Before lookup, LicenseLynx normalizes recognized Unicode quote characters to the ASCII single quote '.

This helps when license strings are copied from PDFs, websites, office documents, or other sources that use typographic quotes.

Examples:

  • BSD ‚Zero‛ Clause becomes BSD 'Zero' Clause
  • Licensed under the “MIT” license becomes Licensed under the 'MIT' license

Lookup Order

Lookup happens in this order:

  1. Normalize quote characters.
  2. Search the stable map.
  3. If risky is enabled, search the risky map.
  4. If org is provided, search the organization-specific map.

See Risky Mappings for the meaning of the risky map.

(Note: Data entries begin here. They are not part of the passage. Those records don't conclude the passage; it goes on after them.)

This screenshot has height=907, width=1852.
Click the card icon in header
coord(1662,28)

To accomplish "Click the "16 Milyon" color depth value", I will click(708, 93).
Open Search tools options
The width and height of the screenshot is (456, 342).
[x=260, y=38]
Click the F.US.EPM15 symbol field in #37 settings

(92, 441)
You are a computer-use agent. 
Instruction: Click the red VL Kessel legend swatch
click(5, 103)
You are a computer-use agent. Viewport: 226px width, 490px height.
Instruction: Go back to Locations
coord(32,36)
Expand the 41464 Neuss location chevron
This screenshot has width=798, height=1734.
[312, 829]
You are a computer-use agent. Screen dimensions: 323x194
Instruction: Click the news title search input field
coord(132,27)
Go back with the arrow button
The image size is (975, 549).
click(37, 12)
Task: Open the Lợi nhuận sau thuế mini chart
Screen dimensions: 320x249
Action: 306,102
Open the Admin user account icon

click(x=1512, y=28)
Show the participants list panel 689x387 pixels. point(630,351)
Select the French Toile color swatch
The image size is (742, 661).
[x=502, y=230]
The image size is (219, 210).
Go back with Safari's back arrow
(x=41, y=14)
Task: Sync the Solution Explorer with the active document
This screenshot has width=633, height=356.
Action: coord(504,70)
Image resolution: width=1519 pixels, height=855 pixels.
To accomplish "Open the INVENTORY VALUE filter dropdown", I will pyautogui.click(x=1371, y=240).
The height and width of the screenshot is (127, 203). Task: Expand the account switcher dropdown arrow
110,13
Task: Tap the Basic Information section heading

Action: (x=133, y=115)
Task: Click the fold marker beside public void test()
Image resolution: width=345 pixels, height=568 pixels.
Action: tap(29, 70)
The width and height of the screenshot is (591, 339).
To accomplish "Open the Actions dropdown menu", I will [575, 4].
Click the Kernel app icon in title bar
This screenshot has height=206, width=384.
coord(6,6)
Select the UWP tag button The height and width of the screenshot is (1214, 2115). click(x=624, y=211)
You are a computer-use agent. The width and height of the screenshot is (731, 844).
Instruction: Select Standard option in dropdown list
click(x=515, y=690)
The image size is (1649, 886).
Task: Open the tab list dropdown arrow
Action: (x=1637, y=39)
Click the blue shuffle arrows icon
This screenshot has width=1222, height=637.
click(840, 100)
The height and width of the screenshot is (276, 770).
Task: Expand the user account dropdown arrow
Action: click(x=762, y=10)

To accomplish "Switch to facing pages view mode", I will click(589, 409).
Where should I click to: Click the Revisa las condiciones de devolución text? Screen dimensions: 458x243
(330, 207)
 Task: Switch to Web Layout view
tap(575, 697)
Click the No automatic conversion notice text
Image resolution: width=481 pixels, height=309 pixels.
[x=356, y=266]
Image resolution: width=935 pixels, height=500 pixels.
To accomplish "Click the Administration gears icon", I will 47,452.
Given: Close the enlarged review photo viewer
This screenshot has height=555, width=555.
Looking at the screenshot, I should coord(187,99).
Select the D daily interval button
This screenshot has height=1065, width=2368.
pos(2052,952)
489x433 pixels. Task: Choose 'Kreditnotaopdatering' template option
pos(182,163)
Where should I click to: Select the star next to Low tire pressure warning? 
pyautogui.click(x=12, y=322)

Recognized Quote Characters

All three libraries normalize the same set of characters:

quote_characters = [
    # Single quotes
    "\u2018",  # LEFT SINGLE QUOTATION MARK '
    "\u2019",  # RIGHT SINGLE QUOTATION MARK '
    "\u201A",  # SINGLE LOW-9 QUOTATION MARK ‚
    "\u201B",  # SINGLE HIGH-REVERSED-9 QUOTATION MARK ‛
    "\u2032",  # PRIME (often used as an apostrophe) ′
    "\uFF07",  # FULLWIDTH APOSTROPHE '
    # Double quotes
    "\u201C",  # LEFT DOUBLE QUOTATION MARK "
    "\u201D",  # RIGHT DOUBLE QUOTATION MARK "
    "\u201E",  # DOUBLE LOW-9 QUOTATION MARK „
    "\u201F",  # DOUBLE HIGH-REVERSED-9 QUOTATION MARK ‟
    "\u2033",  # DOUBLE PRIME ″
    "\u00AB",  # LEFT-POINTING DOUBLE ANGLE QUOTATION MARK «
    "\u00BB",  # RIGHT-POINTING DOUBLE ANGLE QUOTATION MARK »
    "\uFF02",  # FULLWIDTH QUOTATION MARK "
]